**Source material**:
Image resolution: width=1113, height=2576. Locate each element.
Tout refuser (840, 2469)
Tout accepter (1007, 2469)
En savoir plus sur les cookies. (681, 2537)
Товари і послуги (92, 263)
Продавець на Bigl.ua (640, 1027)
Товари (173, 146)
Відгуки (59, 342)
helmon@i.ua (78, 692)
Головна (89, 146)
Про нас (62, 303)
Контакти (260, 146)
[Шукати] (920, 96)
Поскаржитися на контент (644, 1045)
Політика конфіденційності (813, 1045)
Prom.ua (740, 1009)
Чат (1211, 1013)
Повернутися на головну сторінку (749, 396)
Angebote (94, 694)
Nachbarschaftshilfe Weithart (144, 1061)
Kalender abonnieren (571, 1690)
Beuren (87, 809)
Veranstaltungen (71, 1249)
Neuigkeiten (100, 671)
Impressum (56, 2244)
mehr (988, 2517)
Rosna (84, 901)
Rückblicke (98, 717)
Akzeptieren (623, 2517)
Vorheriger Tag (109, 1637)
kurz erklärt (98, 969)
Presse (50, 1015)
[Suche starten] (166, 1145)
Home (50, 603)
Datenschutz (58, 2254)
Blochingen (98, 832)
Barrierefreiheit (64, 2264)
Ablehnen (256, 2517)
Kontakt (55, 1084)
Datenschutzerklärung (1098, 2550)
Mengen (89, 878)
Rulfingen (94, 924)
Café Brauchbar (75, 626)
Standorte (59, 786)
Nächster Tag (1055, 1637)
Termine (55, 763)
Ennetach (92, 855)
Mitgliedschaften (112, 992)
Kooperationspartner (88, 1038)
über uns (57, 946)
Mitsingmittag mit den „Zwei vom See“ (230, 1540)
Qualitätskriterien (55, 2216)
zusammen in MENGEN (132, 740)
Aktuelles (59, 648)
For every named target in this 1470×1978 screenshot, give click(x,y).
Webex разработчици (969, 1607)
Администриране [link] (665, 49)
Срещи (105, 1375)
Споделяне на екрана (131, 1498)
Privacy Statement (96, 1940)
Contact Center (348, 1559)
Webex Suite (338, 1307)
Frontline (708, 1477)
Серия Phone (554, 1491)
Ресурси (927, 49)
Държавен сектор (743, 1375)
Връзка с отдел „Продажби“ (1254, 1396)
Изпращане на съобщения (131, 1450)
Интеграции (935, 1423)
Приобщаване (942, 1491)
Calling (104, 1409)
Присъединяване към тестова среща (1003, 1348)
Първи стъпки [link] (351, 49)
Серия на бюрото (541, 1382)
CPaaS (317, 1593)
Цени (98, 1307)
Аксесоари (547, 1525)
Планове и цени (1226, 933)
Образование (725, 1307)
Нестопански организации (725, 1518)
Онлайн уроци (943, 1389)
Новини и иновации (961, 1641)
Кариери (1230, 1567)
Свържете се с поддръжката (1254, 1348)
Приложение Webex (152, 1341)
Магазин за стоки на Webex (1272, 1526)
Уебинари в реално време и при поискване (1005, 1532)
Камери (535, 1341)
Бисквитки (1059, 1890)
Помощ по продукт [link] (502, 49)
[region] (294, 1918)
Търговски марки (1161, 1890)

**Instructions for the task**: Copy out the whole listing, word for word.

**Output below**:
Image resolution: width=1113, height=2576. Locate each element.
Tout refuser (840, 2469)
Tout accepter (1007, 2469)
En savoir plus sur les cookies. (681, 2537)
Товари і послуги (92, 263)
Продавець на Bigl.ua (640, 1027)
Товари (173, 146)
Відгуки (59, 342)
helmon@i.ua (78, 692)
Головна (89, 146)
Про нас (62, 303)
Контакти (260, 146)
[Шукати] (920, 96)
Поскаржитися на контент (644, 1045)
Політика конфіденційності (813, 1045)
Prom.ua (740, 1009)
Чат (1211, 1013)
Повернутися на головну сторінку (749, 396)
Angebote (94, 694)
Nachbarschaftshilfe Weithart (144, 1061)
Kalender abonnieren (571, 1690)
Beuren (87, 809)
Veranstaltungen (71, 1249)
Neuigkeiten (100, 671)
Impressum (56, 2244)
mehr (988, 2517)
Rosna (84, 901)
Rückblicke (98, 717)
Akzeptieren (623, 2517)
Vorheriger Tag (109, 1637)
kurz erklärt (98, 969)
Presse (50, 1015)
[Suche starten] (166, 1145)
Home (50, 603)
Datenschutz (58, 2254)
Blochingen (98, 832)
Barrierefreiheit (64, 2264)
Ablehnen (256, 2517)
Kontakt (55, 1084)
Datenschutzerklärung (1098, 2550)
Mengen (89, 878)
Rulfingen (94, 924)
Café Brauchbar (75, 626)
Standorte (59, 786)
Nächster Tag (1055, 1637)
Termine (55, 763)
Ennetach (92, 855)
Mitgliedschaften (112, 992)
Kooperationspartner (88, 1038)
über uns (57, 946)
Mitsingmittag mit den „Zwei vom See“ (230, 1540)
Qualitätskriterien (55, 2216)
zusammen in MENGEN (132, 740)
Aktuelles (59, 648)
For every named target in this 1470×1978 screenshot, give click(x,y).
Webex разработчици (969, 1607)
Администриране [link] (665, 49)
Срещи (105, 1375)
Споделяне на екрана (131, 1498)
Privacy Statement (96, 1940)
Contact Center (348, 1559)
Webex Suite (338, 1307)
Frontline (708, 1477)
Серия Phone (554, 1491)
Ресурси (927, 49)
Държавен сектор (743, 1375)
Връзка с отдел „Продажби“ (1254, 1396)
Изпращане на съобщения (131, 1450)
Интеграции (935, 1423)
Приобщаване (942, 1491)
Calling (104, 1409)
Присъединяване към тестова среща (1003, 1348)
Първи стъпки [link] (351, 49)
Серия на бюрото (541, 1382)
CPaaS (317, 1593)
Цени (98, 1307)
Аксесоари (547, 1525)
Планове и цени (1226, 933)
Образование (725, 1307)
Нестопански организации (725, 1518)
Онлайн уроци (943, 1389)
Новини и иновации (961, 1641)
Кариери (1230, 1567)
Свържете се с поддръжката (1254, 1348)
Приложение Webex (152, 1341)
Магазин за стоки на Webex (1272, 1526)
Уебинари в реално време и при поискване (1005, 1532)
Камери (535, 1341)
Бисквитки (1059, 1890)
Помощ по продукт [link] (502, 49)
[region] (294, 1918)
Търговски марки (1161, 1890)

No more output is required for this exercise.